The effect of electrochemical reduction on the structural and electrical properties of amorphous as well as annealed TiO2 nanotubes (TNTs) is investigated under ambient conditions. TNTs were prepared by anodizing titanium sheet in ethylene glycol electrolyte containing NH4F and de-ionized water at 40 V for 6 h. Electrochemical reduction is carried out in 1 M aqueous KOH solution for ∼15 s at 3 V. TNTs are characterized by SEM, XRD, XPS and impedance spectrometer. XRD results confirm an increase in d-spacing for (101) and (200) planes, after electrochemical reduction.
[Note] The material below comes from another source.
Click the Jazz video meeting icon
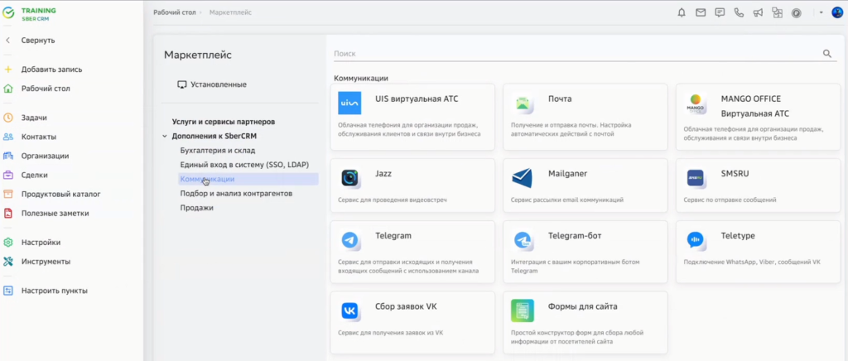This screenshot has width=848, height=361. [350, 178]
XPS data reveal that electrochemical reduction produced prominent shifts of ∼0.7-1.0 eV in the binding energies of TNTs. Interestingly, these shifts recover completely (in case of amorphous TNTs) and partially (in case of anatase TNTs) within ∼7 days after reduction process due to oxygen uptake. Partial recovery in the binding energies of anatase TNTs is due to the fact that the oxygen vacancies are thermodynamically more stable as compared to amorphous TNTs. Similarly, the electrochemical reduction process decreases the impedance values of TNTs by more than three orders of magnitudes (from MΩ to kΩ). The impedance values also recover to the similar values before reduction in a span of ∼7days.